▶ **PROBLEM**
Duplicate the passage of the text on histogram-based display and backlight control starting with "According to an" and going on through "two destination bins.", word for word.

▶ **EXTRACTED TEXT**
The image data could be transformed from the YUV domain into the RGB domain such that each pixel is analyzed in the above described way. However, a full 3x3 matrix operation for these pixels would be required. This full 3x3 matrix must be performed by a processor which would require additional processor cycles per pixel which would lead to an additional increase of power consumption. Therefore, the transformation of the image data from the YUV domain to the RGB domain is not suitable for any mobile or portable devices.

SUMMARY OF THE INVENTION

It is therefore an object of the invention to provide a mobile electronic device as well as a method for controlling a display of a mobile electronic device.

This object is solved by a mobile electronic device according to claim 1 and a method according to claim 4.

Therefore, a mobile electronic device is provided which comprises a display unit for displaying image data and/or video data, a display control unit for controlling the operation of the display unit, a backlight unit for backlighting the display unit and a backlight control unit for controlling the operation of the backlight. The mobile electronic device furthermore comprises a histogram unit for receiving YUV data and for generating a first Y- histogram, a first U-histogram and a first V-histogram for the received YUV data. Each histogram comprises at least one bin for each data value and the data value indicates a bin number. The mobile electronic device furthermore comprises a histogram data translation unit for translating the first U- and V-histogram into a second U- and a second V-histogram. Furthermore, a histogram calculation unit is provided for calculating a third histogram based on the first Y-histogram and the second U- and V-histogram. A display control unit is adapted for controlling the operation of the display unit in dependence on the third histogram. A backlight control unit is adapted for controlling the operation of the backlight in dependence on the third histogram.

According to an aspect of the invention, the histogram data translation unit is adapted to translate the bin numbers of the first U- and V-histogram into bin numbers for the second U- and V-histogram and then to divide the content of each source bin over two destination bins.

▶ **DATA EXTRACT**
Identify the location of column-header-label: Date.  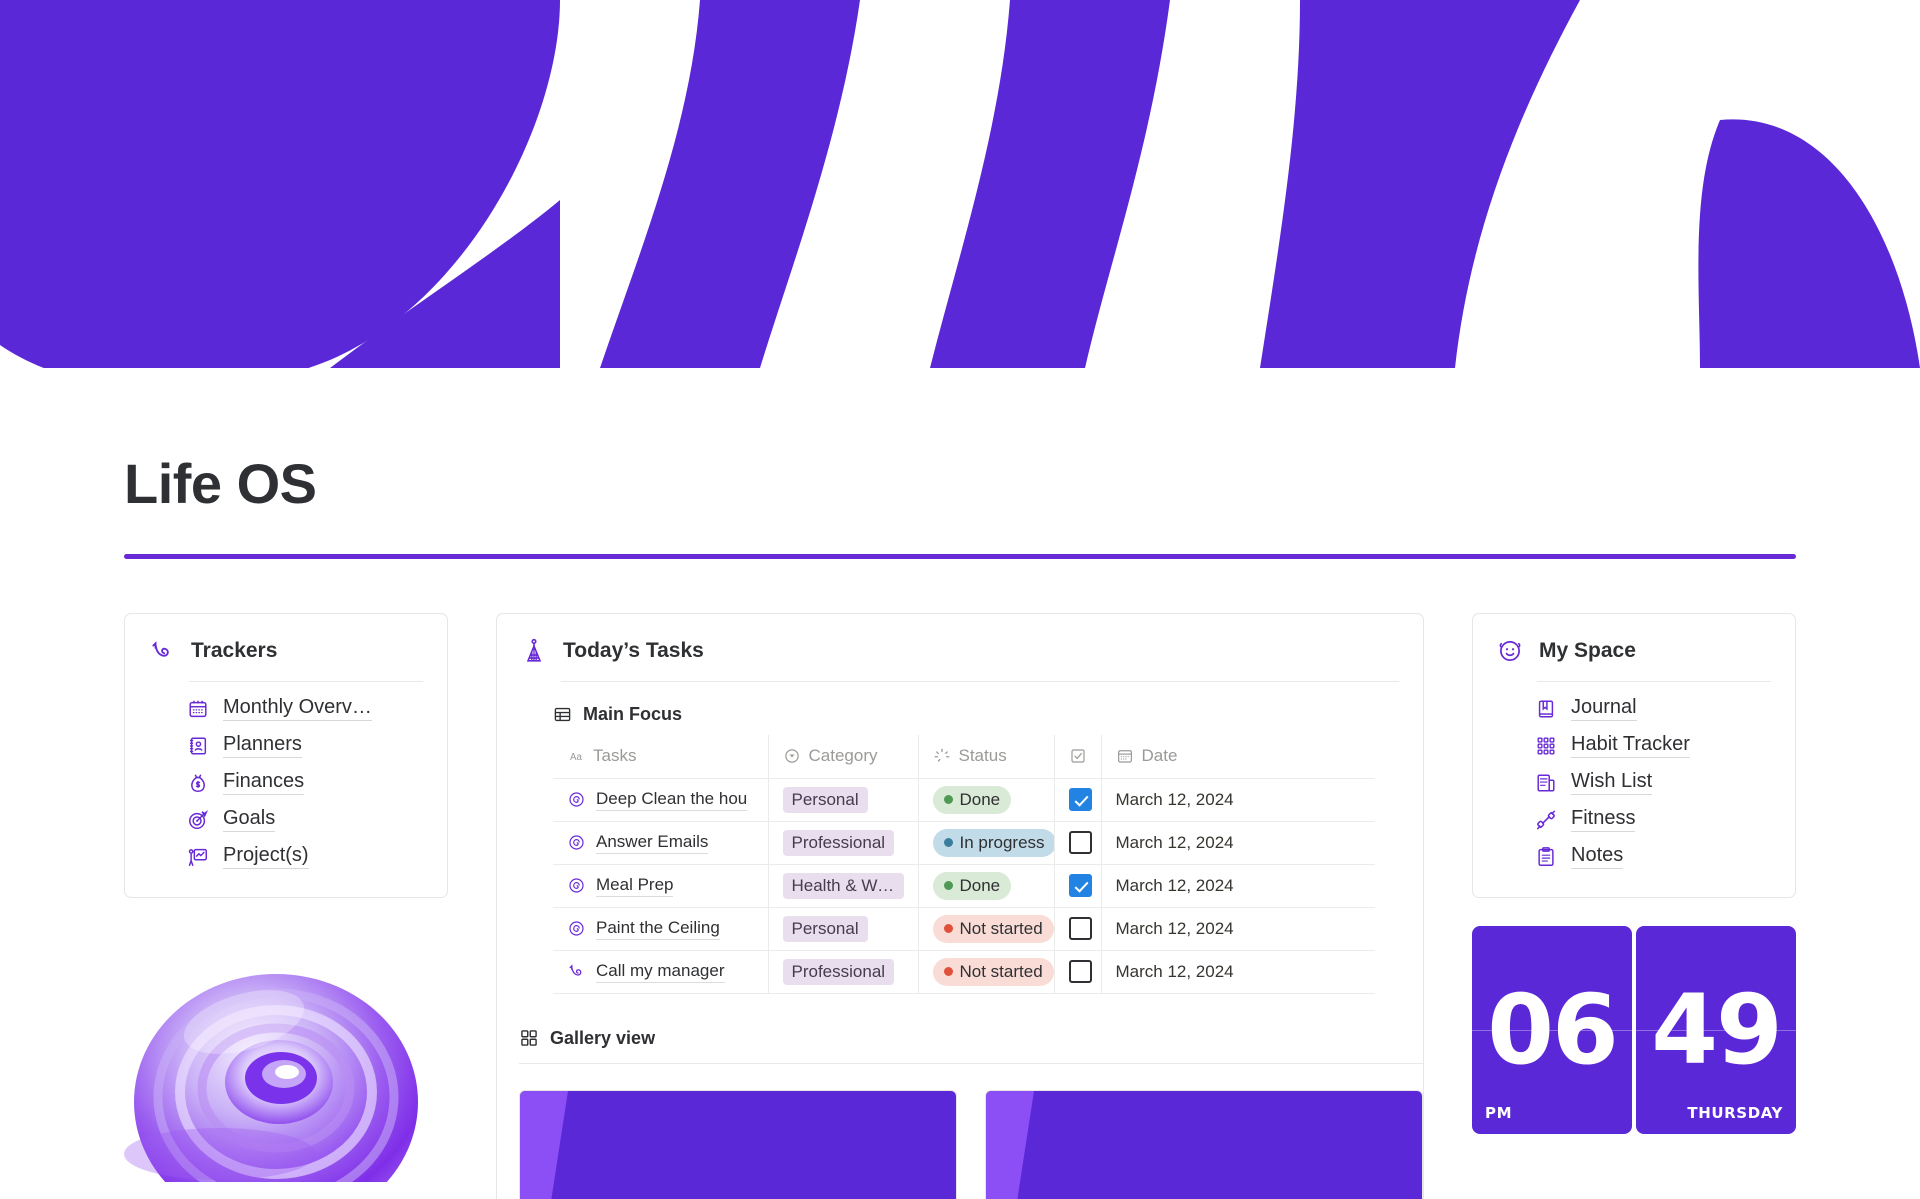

▶ **EXERCISE ANSWER**
According to an aspect of the invention, the histogram data translation unit is adapted to translate the bin numbers of the first U- and V-histogram into bin numbers for the second U- and V-histogram and then to divide the content of each source bin over two destination bins.